As I mentioned initially, acknowledgement is the single most important thing that can occur. So much will come from an acknowledgement, a mea culpa, or a statement from someone in a position of authority simply stating the obvious that follows naturally from what is in the product monograph and simply acknowledging what is very clearly true.
Individuals within the halls of government who know mefloquine is dangerous, who have patients that they would like to write case reports on, and who would like to fund and conduct research with existing funds will feel empowered to do this. Clinicians will feel empowered to diagnose on paper and for the record what they already know to be true, when previously they had perhaps been hesitant.
Acknowledgement must come first. Someone must say that this drug has caused disability among our troops. It's as obvious as day.
Then there is outreach. With that acknowledgement, which individuals are not reached by the media and which individuals are not reached by social media and word of mouth? We can identify these individuals. We should know who has deployed in the last 25 to 30 years to areas where mefloquine may have been used. Hopefully there's a postal mailing address or some other way to get in touch with them. It could be as simple as saying, “Did you take mefloquine? Did you have problems on the drug? Then call this number and we'll get you the support that you need.”
Then there is research. Research comes in many flavours and varieties. The type of research that you will hear about from government scientists and others who manufacture doubt about the dangers of this drug is not good, quality research. It's retrospective research. It's based on existing data. If we don't ask the right questions about symptoms experienced by individuals who have taken mefloquine and if we don't ask specifically about their mefloquine experiences, the existing data on which many of these studies are based is not going to capture what actually happened. New prospective research at patient level that is conducted with the involvement of clinicians is going to be essential.

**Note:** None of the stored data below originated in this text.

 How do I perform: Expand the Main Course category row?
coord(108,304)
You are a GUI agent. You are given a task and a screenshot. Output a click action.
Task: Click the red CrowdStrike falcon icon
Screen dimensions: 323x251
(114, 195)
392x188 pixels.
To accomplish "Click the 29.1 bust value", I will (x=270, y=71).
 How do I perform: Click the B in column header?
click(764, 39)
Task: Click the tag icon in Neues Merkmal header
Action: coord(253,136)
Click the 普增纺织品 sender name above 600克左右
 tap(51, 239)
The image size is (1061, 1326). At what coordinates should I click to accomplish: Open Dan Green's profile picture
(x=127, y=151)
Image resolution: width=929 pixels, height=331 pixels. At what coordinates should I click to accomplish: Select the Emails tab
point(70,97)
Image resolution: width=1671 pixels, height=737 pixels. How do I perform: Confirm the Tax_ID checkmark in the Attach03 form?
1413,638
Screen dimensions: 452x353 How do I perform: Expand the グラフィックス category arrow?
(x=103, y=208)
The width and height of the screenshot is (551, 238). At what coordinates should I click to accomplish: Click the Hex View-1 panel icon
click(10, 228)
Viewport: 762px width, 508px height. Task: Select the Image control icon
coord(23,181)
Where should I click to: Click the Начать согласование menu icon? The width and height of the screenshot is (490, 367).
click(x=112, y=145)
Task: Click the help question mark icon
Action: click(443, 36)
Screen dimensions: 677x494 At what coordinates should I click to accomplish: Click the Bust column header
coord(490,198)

It really begins with case finding and empowering individual physicians to identify those veterans who are suffering the long-term adverse affects of this drug. Then it is getting them the type of sophisticated testing that I believe one of your earlier witnesses had discussed, fully describing the extent of their symptoms, and then beginning to count them and figure out what they have in common with each other to identify these risk factors that we're alluding to.
The first step is not to ask Veterans Affairs to look at the existing data again or look at the existing research again and come to the very same conclusions. To solve this problem, we need acknowledgement, outreach and research. A component of that is the screening process that we described.